[start]
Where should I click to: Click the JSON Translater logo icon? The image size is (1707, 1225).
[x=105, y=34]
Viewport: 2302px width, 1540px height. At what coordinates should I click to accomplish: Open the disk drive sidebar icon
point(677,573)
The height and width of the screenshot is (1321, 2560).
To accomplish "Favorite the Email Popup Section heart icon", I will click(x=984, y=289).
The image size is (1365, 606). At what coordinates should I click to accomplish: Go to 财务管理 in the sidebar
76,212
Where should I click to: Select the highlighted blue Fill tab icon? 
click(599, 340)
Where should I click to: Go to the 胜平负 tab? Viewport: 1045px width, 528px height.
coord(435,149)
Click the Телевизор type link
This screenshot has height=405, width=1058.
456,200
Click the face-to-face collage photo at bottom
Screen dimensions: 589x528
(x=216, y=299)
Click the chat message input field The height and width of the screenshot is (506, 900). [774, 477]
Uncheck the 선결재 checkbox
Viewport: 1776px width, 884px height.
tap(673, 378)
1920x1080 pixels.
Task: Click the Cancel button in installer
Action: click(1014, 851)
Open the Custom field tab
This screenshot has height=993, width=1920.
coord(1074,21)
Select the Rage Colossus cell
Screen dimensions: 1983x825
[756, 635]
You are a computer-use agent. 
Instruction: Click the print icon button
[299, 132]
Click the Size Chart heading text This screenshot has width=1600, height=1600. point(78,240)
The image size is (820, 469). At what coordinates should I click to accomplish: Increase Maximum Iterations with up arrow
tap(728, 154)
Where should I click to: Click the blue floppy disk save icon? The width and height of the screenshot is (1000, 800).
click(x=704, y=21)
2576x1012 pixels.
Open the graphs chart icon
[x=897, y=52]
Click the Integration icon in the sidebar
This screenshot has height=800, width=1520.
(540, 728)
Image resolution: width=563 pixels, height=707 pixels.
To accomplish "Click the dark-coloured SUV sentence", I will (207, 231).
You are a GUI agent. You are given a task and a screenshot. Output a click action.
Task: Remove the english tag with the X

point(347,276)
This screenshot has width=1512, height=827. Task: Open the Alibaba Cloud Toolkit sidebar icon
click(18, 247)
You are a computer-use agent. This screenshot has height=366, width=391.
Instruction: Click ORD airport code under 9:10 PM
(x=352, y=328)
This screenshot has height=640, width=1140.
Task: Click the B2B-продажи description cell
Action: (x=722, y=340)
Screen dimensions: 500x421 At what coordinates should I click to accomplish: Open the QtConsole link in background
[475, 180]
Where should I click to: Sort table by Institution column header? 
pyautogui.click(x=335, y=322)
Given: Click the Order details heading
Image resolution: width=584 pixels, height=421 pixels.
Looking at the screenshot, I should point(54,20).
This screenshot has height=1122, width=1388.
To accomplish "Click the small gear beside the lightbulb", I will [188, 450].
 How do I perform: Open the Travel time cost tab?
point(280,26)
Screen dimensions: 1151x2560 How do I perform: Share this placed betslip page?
[end]
_Task objective_: Rewrite the part that opens with the line containing "Click the Телевизор type link" and closes with the line containing "tap(728, 154)", changing "print icon" to "printer icon" and leaving everything else as it is.

_Complete response_:
Click the Телевизор type link
This screenshot has height=405, width=1058.
456,200
Click the face-to-face collage photo at bottom
Screen dimensions: 589x528
(x=216, y=299)
Click the chat message input field The height and width of the screenshot is (506, 900). [774, 477]
Uncheck the 선결재 checkbox
Viewport: 1776px width, 884px height.
tap(673, 378)
1920x1080 pixels.
Task: Click the Cancel button in installer
Action: click(1014, 851)
Open the Custom field tab
This screenshot has height=993, width=1920.
coord(1074,21)
Select the Rage Colossus cell
Screen dimensions: 1983x825
[756, 635]
You are a computer-use agent. 
Instruction: Click the printer icon button
[299, 132]
Click the Size Chart heading text This screenshot has width=1600, height=1600. point(78,240)
The image size is (820, 469). At what coordinates should I click to accomplish: Increase Maximum Iterations with up arrow
tap(728, 154)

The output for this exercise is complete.